*** Opening Working data ***

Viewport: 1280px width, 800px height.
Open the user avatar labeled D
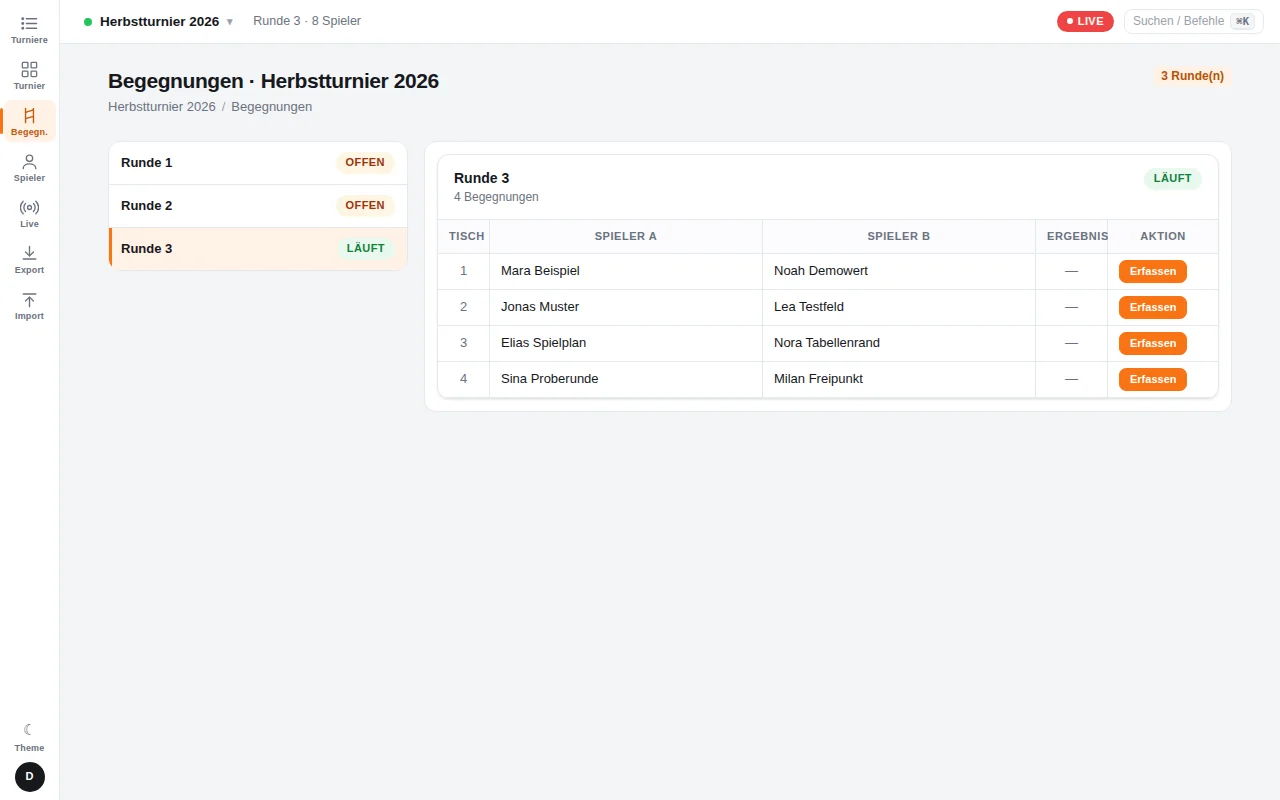click(30, 777)
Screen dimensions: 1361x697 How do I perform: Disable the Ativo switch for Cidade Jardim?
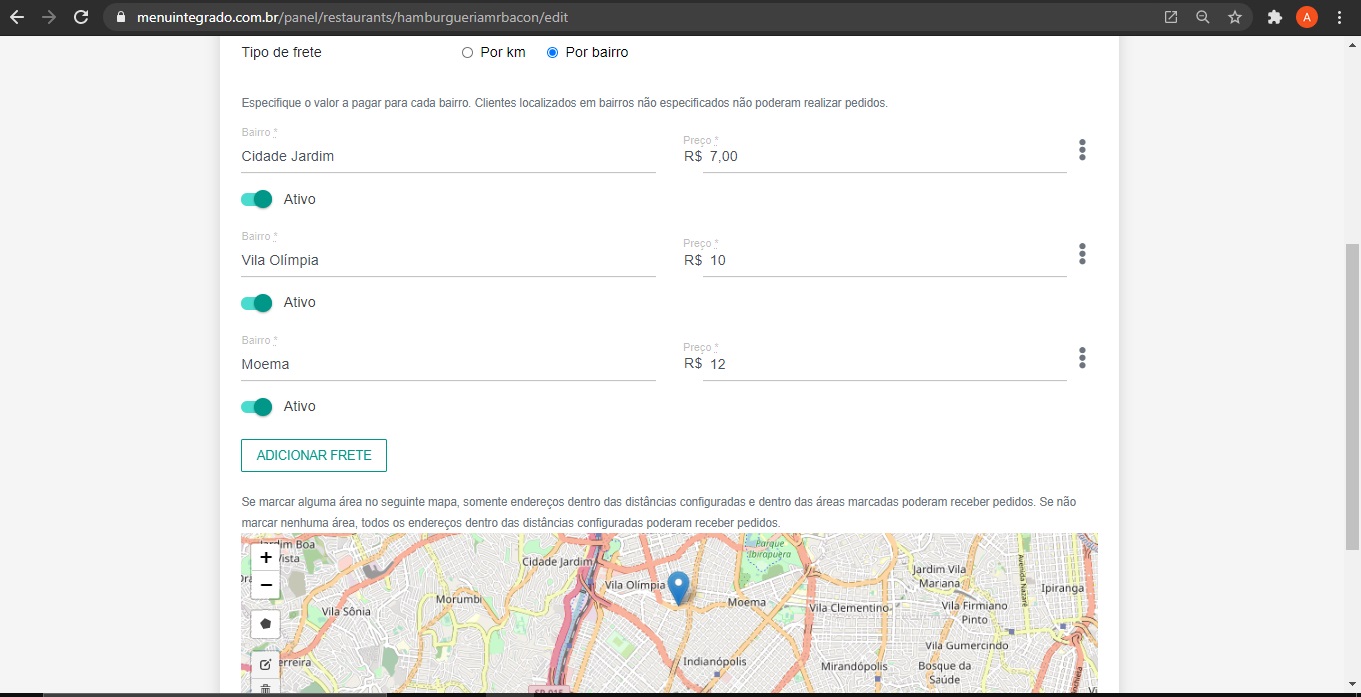click(x=257, y=199)
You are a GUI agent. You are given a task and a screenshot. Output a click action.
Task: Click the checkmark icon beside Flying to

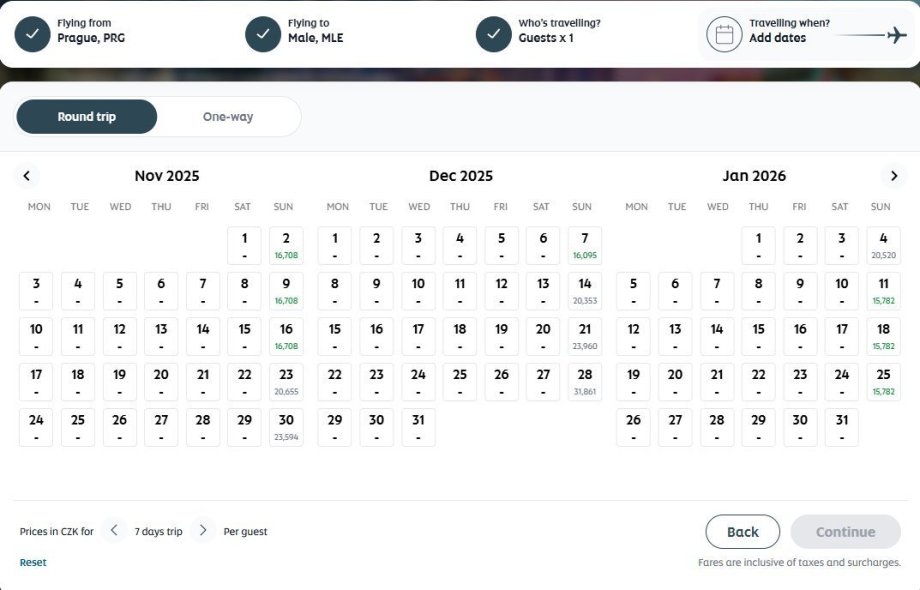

*** Closing Working data ***

Required action = Only the lines from the one that contains "Open the user avatar labeled D" to the end of the records, inclusive, are to be quoted exactly, with pictures excluded.

Exercise solution =
Open the user avatar labeled D
click(30, 777)
Screen dimensions: 1361x697 How do I perform: Disable the Ativo switch for Cidade Jardim?
click(x=257, y=199)
You are a GUI agent. You are given a task and a screenshot. Output a click action.
Task: Click the checkmark icon beside Flying to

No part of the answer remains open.